Do you suggest that we completely drop all forms of social benefits?
September 9th, 2011 at 11:01 am
Peter – that’s Santelli’s point. SS is underfunded and was always under funded becasue it relied on new tax payers.
Wouldn’t it be better if social security was funded as we go like super?
That way (in theory) we wouldn’t have to rely on the kids.
I understand it’s one big actuarial game – but are you saying it’s underfunded becasue the mathematics (actuarial) then really it is a ponsi scheme.
Then we need more handouts to encourage child birth or more migration to help pay for SS.
Am I kinda on the right track?
September 9th, 2011 at 11:13 am
M&M – I don’t think you will ever get to a point where social benefits are funded in advance, although some level of advance funding would certainly be an advantage.
The labour force will certainly get hit hard when the boomers retire over the next decade or so, but the following generations are also about the same size if we work on a year by year basis, that is something that gets lost in most discussions because the boomer time span is larger than most generation time spans, people just look at the numbers.

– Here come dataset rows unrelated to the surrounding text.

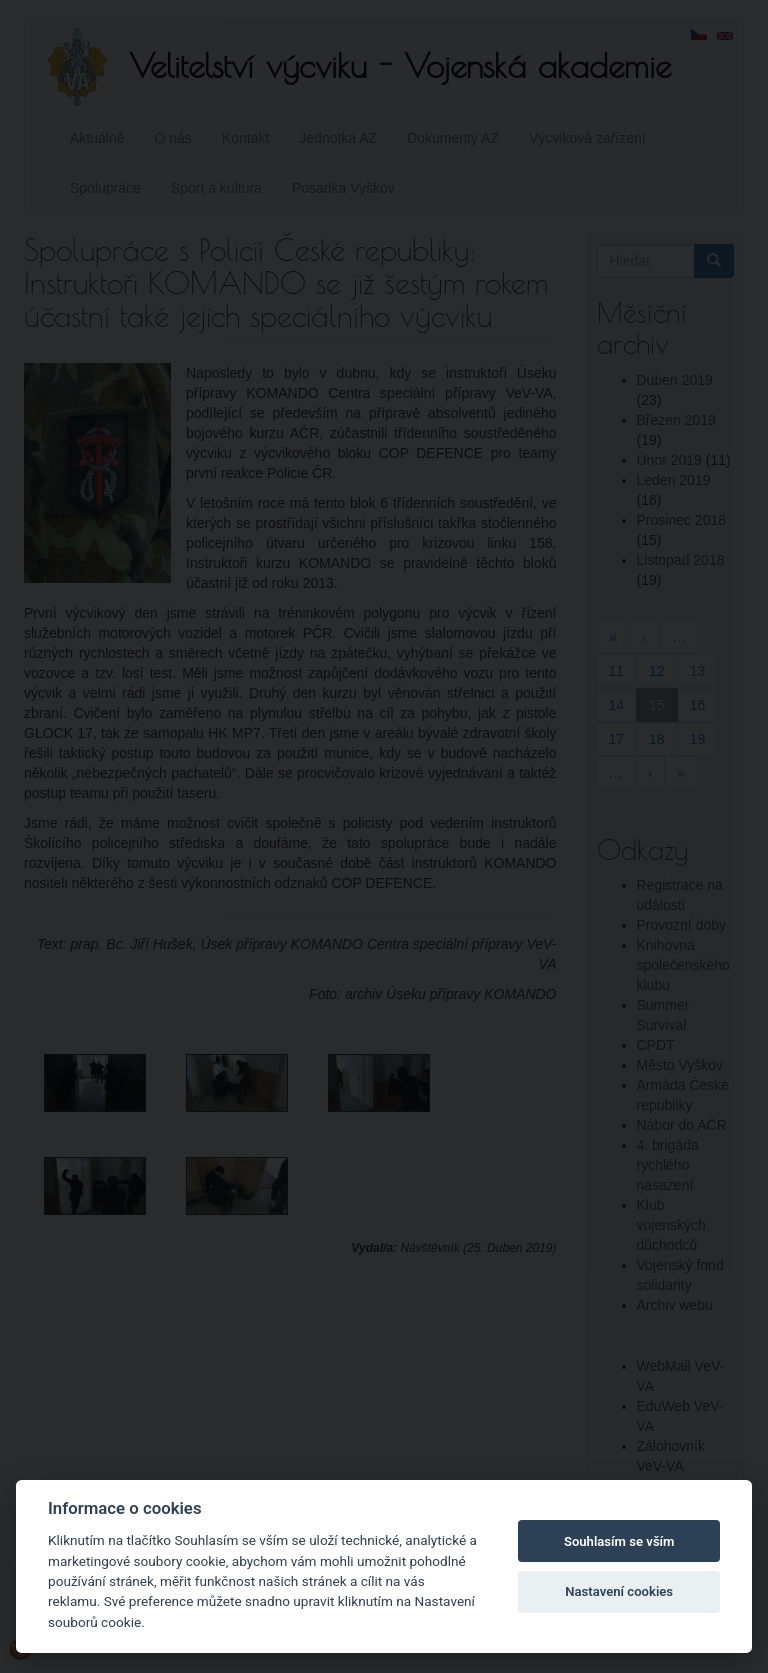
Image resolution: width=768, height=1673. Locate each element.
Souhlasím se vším (619, 1541)
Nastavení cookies (619, 1591)
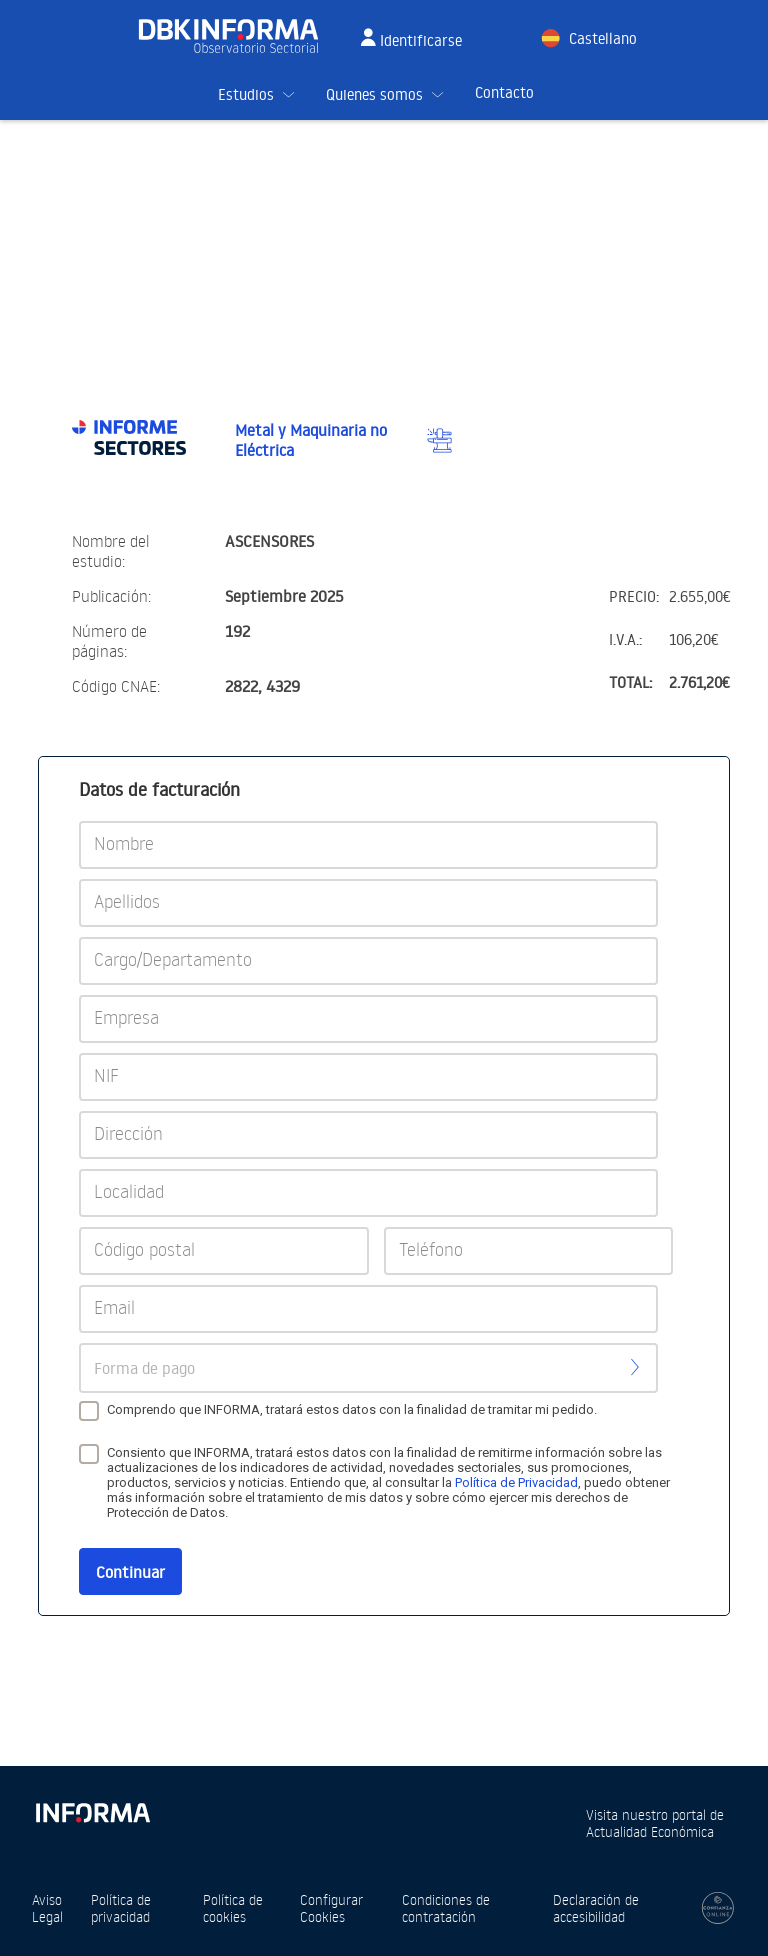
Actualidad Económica (650, 1831)
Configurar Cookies (331, 1908)
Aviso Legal (47, 1908)
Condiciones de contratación (446, 1908)
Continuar (130, 1572)
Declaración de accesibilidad (596, 1908)
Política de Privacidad (516, 1482)
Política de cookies (233, 1908)
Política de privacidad (121, 1908)
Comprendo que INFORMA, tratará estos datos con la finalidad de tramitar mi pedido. (352, 1409)
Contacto (504, 92)
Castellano (603, 38)
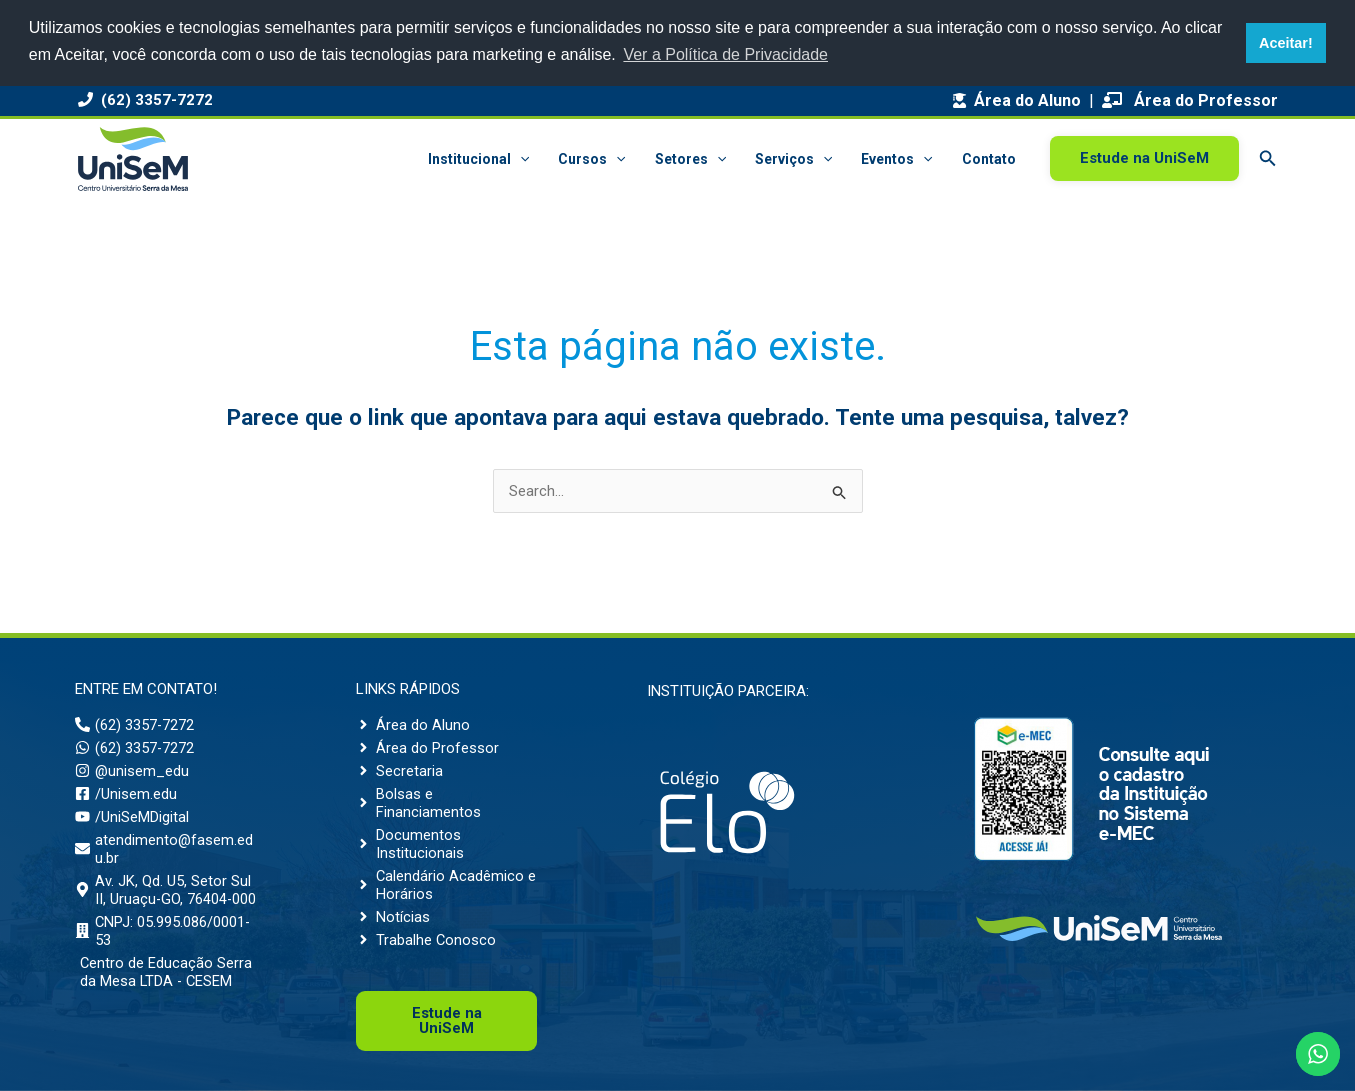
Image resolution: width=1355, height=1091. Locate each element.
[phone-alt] (135, 725)
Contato (989, 159)
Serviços (796, 159)
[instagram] (132, 771)
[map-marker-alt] (165, 899)
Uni (447, 1020)
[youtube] (132, 817)
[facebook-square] (126, 794)
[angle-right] (413, 725)
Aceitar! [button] (1286, 43)
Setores (693, 159)
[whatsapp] (135, 748)
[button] (525, 159)
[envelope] (165, 849)
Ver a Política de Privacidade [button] (725, 54)
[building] (165, 949)
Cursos (596, 159)
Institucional (483, 159)
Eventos (898, 159)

We could create a Sovereign fund with the extra tax income from the current mining boom, but my only issue with creating a sovereign fund to help cover future costs, is that at some future point, all the money put away by the toil and savings of one generation, will get spent on a “noble cause” that a later generation dreams up. In essence it is a good idea with much scope for misuse.
September 9th, 2011 at 1:06 pm
Peter – Yes, a sovereign fund has merits and disadvantages.
The problem with the USA’s Soc Security, is that it’s effectively taxed and spelt out for them from their pay…. So people think they’re funding their own benefits.
The govenment then “invests” the money in itself (govt bonds) and then needs to pay benefits by cashing in it’s own government bonds…. relying in tax revenue to payout the bonds, to pay the benefits.
Smoke and mirrors.
Somehow we should ony be given what we can afford (which is what we earn). We shouldn’t rely on future generations.